- What is needed
Recast the lines as a numbered list, starting at the first line and ending at the line that contains "[x=275, y=420]", both included. Leave out any blank lines.

- Records for the task
## BEGIN
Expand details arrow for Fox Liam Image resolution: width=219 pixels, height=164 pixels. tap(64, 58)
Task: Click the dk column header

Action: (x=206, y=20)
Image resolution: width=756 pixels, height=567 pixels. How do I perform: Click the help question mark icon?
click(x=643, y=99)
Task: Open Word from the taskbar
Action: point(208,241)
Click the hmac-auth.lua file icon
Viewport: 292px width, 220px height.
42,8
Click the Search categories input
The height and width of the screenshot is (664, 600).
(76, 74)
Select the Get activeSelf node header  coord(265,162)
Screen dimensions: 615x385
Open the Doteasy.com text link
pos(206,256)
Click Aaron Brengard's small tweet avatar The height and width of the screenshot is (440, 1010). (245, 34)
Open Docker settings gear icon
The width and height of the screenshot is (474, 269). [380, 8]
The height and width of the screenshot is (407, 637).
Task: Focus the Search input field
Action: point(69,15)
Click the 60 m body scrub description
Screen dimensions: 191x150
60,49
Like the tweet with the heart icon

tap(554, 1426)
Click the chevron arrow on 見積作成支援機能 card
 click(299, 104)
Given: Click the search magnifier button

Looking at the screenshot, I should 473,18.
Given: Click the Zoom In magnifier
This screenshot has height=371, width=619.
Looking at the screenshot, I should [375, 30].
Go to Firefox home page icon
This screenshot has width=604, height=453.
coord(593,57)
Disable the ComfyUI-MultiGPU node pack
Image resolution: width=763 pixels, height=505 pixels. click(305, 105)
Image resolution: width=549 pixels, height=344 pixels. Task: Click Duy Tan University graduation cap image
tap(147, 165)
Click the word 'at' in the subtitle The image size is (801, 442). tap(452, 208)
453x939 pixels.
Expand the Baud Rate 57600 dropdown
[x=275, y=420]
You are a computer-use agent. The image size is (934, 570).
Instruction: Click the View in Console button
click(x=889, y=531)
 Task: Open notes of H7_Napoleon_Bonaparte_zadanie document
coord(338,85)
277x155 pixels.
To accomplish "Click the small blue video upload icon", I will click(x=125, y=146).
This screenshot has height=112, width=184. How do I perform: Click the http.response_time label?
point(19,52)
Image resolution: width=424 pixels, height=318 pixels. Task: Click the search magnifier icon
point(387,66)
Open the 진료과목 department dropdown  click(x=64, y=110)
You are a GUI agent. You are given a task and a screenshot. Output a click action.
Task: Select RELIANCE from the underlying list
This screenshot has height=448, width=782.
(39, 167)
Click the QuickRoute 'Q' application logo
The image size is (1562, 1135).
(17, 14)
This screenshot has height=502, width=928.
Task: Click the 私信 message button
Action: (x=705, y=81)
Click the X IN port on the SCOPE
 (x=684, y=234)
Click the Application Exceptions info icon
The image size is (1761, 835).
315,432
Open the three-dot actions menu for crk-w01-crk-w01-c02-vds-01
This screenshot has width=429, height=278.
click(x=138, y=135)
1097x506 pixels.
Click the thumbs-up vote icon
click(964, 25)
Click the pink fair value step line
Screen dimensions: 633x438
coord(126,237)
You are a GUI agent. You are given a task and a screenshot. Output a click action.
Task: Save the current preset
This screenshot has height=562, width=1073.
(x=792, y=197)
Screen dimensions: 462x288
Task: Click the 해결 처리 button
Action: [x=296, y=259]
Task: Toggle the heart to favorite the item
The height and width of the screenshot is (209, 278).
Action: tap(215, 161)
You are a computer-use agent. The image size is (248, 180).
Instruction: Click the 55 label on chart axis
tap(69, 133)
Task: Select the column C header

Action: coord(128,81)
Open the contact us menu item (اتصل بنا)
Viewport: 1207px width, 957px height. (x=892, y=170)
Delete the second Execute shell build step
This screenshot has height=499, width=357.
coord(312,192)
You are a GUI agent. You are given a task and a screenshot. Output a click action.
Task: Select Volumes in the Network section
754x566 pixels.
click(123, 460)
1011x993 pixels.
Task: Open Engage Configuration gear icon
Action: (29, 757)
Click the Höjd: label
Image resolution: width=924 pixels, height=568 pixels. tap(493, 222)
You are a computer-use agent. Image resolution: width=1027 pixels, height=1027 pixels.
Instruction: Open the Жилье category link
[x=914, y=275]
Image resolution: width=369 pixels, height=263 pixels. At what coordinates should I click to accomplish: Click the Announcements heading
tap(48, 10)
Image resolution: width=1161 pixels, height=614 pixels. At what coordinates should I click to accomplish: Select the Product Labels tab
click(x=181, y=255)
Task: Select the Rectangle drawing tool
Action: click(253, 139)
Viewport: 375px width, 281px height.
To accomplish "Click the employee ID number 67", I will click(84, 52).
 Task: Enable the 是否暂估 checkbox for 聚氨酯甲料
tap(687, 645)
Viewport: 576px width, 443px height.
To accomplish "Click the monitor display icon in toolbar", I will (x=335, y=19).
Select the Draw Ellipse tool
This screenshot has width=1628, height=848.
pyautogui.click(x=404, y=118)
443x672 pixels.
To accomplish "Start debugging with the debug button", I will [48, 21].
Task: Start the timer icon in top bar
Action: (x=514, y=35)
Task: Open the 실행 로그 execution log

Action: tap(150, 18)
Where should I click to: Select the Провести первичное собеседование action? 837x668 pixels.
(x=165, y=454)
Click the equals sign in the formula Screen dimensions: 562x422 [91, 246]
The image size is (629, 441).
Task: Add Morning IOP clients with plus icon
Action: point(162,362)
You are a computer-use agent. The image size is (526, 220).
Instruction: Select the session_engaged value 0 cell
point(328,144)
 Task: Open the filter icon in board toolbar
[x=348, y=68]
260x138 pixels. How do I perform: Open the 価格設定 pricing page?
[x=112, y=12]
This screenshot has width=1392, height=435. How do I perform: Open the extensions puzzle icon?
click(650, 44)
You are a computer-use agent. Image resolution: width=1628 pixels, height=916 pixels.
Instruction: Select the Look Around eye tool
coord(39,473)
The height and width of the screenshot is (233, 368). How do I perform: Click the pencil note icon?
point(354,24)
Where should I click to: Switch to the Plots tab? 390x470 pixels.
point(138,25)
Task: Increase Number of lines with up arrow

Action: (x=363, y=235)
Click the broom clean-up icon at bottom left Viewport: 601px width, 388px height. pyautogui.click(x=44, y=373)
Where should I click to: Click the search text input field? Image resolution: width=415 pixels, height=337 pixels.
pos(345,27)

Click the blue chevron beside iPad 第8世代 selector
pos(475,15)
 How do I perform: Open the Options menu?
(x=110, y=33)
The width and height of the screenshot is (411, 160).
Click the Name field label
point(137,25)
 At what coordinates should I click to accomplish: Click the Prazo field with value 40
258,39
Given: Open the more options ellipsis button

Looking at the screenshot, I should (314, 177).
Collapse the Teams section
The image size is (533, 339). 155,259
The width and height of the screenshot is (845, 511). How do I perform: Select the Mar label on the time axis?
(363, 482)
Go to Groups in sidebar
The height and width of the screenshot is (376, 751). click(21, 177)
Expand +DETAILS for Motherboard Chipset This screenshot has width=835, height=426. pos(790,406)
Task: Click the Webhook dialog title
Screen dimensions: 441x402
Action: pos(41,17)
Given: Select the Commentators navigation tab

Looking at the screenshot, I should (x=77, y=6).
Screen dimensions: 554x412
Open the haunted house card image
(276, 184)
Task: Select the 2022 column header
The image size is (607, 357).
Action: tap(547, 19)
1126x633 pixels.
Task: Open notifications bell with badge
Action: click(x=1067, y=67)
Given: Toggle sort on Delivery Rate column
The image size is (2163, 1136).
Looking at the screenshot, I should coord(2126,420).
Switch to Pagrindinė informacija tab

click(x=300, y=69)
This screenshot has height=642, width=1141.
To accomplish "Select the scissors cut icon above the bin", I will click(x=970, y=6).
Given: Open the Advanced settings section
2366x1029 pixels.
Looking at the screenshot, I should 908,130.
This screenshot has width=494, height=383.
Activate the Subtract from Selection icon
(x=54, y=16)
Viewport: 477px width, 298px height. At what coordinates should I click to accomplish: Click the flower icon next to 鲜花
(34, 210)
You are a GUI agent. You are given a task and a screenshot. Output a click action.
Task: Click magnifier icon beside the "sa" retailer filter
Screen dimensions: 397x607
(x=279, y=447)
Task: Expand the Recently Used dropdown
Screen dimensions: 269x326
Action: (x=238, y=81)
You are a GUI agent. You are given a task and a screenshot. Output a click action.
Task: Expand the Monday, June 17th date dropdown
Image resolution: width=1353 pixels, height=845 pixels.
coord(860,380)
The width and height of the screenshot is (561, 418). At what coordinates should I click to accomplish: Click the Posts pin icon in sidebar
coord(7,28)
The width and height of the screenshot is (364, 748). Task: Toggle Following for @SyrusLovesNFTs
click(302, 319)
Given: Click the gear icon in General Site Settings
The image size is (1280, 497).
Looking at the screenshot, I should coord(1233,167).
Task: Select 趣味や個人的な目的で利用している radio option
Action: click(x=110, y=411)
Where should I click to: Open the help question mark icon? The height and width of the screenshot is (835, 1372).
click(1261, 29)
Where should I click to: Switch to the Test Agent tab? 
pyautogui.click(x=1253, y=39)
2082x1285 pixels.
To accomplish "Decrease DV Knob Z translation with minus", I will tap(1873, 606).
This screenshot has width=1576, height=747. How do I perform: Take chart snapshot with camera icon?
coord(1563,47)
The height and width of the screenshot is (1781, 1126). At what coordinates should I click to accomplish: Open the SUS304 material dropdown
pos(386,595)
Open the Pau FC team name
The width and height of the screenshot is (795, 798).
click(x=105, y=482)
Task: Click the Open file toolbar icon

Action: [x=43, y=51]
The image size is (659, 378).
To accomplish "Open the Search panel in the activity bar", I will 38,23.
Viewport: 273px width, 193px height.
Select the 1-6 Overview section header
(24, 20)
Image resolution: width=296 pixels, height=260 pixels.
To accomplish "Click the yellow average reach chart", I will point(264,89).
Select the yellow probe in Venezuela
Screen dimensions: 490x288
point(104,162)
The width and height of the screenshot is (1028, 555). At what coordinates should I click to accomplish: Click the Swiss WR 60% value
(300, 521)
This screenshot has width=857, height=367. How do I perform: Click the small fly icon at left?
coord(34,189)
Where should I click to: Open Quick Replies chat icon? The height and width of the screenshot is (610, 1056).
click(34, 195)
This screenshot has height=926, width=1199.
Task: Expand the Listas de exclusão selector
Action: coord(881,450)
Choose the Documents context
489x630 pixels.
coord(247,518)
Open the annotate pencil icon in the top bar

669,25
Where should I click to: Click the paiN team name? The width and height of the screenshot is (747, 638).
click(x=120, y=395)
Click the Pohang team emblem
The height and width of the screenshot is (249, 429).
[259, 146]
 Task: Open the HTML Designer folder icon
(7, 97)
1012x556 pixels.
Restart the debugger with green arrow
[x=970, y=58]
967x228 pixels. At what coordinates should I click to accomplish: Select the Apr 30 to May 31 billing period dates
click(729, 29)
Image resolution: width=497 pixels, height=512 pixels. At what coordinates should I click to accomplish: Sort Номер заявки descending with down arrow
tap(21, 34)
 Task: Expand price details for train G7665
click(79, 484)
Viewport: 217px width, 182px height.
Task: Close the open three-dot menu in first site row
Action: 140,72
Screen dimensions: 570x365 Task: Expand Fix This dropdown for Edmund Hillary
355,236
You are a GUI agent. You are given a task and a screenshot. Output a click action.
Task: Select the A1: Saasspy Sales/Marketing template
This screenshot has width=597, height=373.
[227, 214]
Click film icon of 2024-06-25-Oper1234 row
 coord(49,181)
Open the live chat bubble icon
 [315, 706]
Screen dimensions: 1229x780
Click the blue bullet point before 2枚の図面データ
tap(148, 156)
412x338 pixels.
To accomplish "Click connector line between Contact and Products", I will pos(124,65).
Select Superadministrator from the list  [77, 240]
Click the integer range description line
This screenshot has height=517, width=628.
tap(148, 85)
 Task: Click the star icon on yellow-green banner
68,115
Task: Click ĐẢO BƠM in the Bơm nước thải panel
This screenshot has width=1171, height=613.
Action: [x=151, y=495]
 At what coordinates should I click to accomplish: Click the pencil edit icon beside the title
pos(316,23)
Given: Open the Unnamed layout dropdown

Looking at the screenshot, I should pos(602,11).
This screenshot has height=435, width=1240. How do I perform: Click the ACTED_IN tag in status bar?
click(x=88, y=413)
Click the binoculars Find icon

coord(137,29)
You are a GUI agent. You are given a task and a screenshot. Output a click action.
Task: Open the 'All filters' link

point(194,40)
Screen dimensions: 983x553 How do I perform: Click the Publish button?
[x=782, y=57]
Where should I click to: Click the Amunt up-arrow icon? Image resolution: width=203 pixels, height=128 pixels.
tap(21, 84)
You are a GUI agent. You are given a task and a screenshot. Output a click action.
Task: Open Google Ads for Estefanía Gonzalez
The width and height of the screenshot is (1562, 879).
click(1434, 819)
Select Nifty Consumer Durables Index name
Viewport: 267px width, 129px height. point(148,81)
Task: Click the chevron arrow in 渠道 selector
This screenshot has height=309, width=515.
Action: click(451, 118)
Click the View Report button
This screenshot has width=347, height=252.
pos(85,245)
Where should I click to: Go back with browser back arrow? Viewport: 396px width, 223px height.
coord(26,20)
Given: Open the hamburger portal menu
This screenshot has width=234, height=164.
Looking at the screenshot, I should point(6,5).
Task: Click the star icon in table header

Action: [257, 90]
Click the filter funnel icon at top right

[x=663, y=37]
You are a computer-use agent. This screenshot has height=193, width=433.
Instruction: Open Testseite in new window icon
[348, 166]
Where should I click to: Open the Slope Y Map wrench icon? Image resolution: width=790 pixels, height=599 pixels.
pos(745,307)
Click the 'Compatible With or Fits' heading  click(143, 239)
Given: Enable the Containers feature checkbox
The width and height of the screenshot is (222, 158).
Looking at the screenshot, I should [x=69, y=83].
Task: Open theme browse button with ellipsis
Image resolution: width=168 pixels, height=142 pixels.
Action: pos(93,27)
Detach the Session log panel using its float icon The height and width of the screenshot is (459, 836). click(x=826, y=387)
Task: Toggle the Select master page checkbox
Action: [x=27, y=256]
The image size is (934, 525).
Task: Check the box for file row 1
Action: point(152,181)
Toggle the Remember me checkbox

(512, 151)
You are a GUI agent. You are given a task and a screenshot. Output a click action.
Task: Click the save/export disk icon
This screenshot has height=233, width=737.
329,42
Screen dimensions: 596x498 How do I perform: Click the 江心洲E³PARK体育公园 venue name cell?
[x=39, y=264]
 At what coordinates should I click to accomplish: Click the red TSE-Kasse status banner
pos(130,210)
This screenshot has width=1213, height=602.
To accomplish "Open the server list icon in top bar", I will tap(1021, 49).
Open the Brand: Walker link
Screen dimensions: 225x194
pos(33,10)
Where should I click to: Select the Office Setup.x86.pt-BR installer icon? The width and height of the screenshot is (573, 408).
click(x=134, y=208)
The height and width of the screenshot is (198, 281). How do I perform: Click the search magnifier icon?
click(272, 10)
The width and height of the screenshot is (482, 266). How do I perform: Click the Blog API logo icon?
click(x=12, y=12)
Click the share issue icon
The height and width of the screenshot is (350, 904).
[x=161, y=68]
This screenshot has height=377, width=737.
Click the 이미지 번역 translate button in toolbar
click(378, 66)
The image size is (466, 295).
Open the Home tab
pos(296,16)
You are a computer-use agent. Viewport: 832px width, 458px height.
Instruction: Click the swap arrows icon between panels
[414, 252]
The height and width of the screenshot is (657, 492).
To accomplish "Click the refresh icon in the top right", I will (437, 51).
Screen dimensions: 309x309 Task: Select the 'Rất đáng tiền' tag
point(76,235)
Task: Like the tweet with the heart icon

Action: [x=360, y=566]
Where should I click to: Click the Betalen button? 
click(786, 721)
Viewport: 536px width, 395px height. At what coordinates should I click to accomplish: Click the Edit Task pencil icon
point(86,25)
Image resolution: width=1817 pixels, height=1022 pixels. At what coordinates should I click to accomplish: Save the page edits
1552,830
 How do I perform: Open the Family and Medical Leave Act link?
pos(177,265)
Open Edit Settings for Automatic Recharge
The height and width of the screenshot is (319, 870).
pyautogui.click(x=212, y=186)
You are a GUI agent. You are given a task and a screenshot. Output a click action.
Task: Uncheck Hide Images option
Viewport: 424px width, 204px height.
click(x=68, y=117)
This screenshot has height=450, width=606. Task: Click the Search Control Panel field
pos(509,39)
## END
- Result
1. Expand details arrow for Fox Liam Image resolution: width=219 pixels, height=164 pixels. tap(64, 58)
2. Task: Click the dk column header
3. Action: (x=206, y=20)
4. Image resolution: width=756 pixels, height=567 pixels. How do I perform: Click the help question mark icon?
5. click(x=643, y=99)
6. Task: Open Word from the taskbar
7. Action: point(208,241)
8. Click the hmac-auth.lua file icon
9. Viewport: 292px width, 220px height.
10. 42,8
11. Click the Search categories input
12. The height and width of the screenshot is (664, 600).
13. (76, 74)
14. Select the Get activeSelf node header  coord(265,162)
15. Screen dimensions: 615x385
16. Open the Doteasy.com text link
17. pos(206,256)
18. Click Aaron Brengard's small tweet avatar The height and width of the screenshot is (440, 1010). (245, 34)
19. Open Docker settings gear icon
20. The width and height of the screenshot is (474, 269). [380, 8]
21. The height and width of the screenshot is (407, 637).
22. Task: Focus the Search input field
23. Action: point(69,15)
24. Click the 60 m body scrub description
25. Screen dimensions: 191x150
26. 60,49
27. Like the tweet with the heart icon
28. tap(554, 1426)
29. Click the chevron arrow on 見積作成支援機能 card
30.  click(299, 104)
31. Given: Click the search magnifier button
32. Looking at the screenshot, I should 473,18.
33. Given: Click the Zoom In magnifier
34. This screenshot has height=371, width=619.
35. Looking at the screenshot, I should [375, 30].
36. Go to Firefox home page icon
37. This screenshot has width=604, height=453.
38. coord(593,57)
39. Disable the ComfyUI-MultiGPU node pack
40. Image resolution: width=763 pixels, height=505 pixels. click(305, 105)
41. Image resolution: width=549 pixels, height=344 pixels. Task: Click Duy Tan University graduation cap image
42. tap(147, 165)
43. Click the word 'at' in the subtitle The image size is (801, 442). tap(452, 208)
44. 453x939 pixels.
45. Expand the Baud Rate 57600 dropdown
46. [x=275, y=420]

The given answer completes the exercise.